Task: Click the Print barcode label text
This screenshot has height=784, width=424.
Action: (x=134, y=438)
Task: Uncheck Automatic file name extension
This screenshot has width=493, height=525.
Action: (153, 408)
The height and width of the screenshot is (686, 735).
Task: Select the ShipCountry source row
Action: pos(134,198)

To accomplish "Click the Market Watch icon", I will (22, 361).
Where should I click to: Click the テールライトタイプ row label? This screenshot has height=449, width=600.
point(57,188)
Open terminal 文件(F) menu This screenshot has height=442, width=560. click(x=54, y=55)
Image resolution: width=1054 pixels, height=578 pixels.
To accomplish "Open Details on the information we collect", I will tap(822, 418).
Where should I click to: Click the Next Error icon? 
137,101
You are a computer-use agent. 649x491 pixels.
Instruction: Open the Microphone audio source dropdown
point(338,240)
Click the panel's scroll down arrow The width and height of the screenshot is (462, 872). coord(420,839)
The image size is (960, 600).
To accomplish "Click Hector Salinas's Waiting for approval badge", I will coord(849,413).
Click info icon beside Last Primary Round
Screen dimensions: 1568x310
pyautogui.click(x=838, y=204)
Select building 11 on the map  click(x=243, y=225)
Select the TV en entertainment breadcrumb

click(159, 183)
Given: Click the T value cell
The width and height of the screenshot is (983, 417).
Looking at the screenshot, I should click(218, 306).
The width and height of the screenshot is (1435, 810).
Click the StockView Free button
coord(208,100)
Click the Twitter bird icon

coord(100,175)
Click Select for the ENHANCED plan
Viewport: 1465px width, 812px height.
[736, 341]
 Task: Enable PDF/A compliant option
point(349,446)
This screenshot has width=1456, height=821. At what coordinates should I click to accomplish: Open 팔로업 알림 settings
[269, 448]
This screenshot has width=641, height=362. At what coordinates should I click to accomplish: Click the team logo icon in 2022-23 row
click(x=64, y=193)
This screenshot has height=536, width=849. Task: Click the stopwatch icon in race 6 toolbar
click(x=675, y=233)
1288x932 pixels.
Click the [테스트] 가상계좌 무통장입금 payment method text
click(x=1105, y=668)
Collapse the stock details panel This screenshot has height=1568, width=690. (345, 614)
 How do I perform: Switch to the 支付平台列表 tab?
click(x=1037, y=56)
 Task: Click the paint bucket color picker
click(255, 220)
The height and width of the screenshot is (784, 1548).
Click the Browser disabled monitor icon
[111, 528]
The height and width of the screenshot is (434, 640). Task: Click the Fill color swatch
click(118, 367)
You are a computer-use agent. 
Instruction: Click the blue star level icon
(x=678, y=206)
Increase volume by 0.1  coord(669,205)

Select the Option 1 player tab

☆ ☆ ☆ ☆ ☆ ☆ ☆

§ **PROBLEM TO WORK ON**
Word for word, set down each line of the material.

§ **SOLUTION FOR THIS PROBLEM**
Task: Click the Print barcode label text
This screenshot has height=784, width=424.
Action: (x=134, y=438)
Task: Uncheck Automatic file name extension
This screenshot has width=493, height=525.
Action: (153, 408)
The height and width of the screenshot is (686, 735).
Task: Select the ShipCountry source row
Action: pos(134,198)

To accomplish "Click the Market Watch icon", I will (22, 361).
Where should I click to: Click the テールライトタイプ row label? This screenshot has height=449, width=600.
point(57,188)
Open terminal 文件(F) menu This screenshot has height=442, width=560. click(x=54, y=55)
Image resolution: width=1054 pixels, height=578 pixels.
To accomplish "Open Details on the information we collect", I will tap(822, 418).
Where should I click to: Click the Next Error icon? 
137,101
You are a computer-use agent. 649x491 pixels.
Instruction: Open the Microphone audio source dropdown
point(338,240)
Click the panel's scroll down arrow The width and height of the screenshot is (462, 872). coord(420,839)
The image size is (960, 600).
To accomplish "Click Hector Salinas's Waiting for approval badge", I will coord(849,413).
Click info icon beside Last Primary Round
Screen dimensions: 1568x310
pyautogui.click(x=838, y=204)
Select building 11 on the map  click(x=243, y=225)
Select the TV en entertainment breadcrumb

click(159, 183)
Given: Click the T value cell
The width and height of the screenshot is (983, 417).
Looking at the screenshot, I should click(218, 306).
The width and height of the screenshot is (1435, 810).
Click the StockView Free button
coord(208,100)
Click the Twitter bird icon

coord(100,175)
Click Select for the ENHANCED plan
Viewport: 1465px width, 812px height.
[736, 341]
 Task: Enable PDF/A compliant option
point(349,446)
This screenshot has width=1456, height=821. At what coordinates should I click to accomplish: Open 팔로업 알림 settings
[269, 448]
This screenshot has width=641, height=362. At what coordinates should I click to accomplish: Click the team logo icon in 2022-23 row
click(x=64, y=193)
This screenshot has height=536, width=849. Task: Click the stopwatch icon in race 6 toolbar
click(x=675, y=233)
1288x932 pixels.
Click the [테스트] 가상계좌 무통장입금 payment method text
click(x=1105, y=668)
Collapse the stock details panel This screenshot has height=1568, width=690. (345, 614)
 How do I perform: Switch to the 支付平台列表 tab?
click(x=1037, y=56)
 Task: Click the paint bucket color picker
click(255, 220)
The height and width of the screenshot is (784, 1548).
Click the Browser disabled monitor icon
[111, 528]
The height and width of the screenshot is (434, 640). Task: Click the Fill color swatch
click(118, 367)
You are a computer-use agent. 
Instruction: Click the blue star level icon
(x=678, y=206)
Increase volume by 0.1  coord(669,205)

Select the Option 1 player tab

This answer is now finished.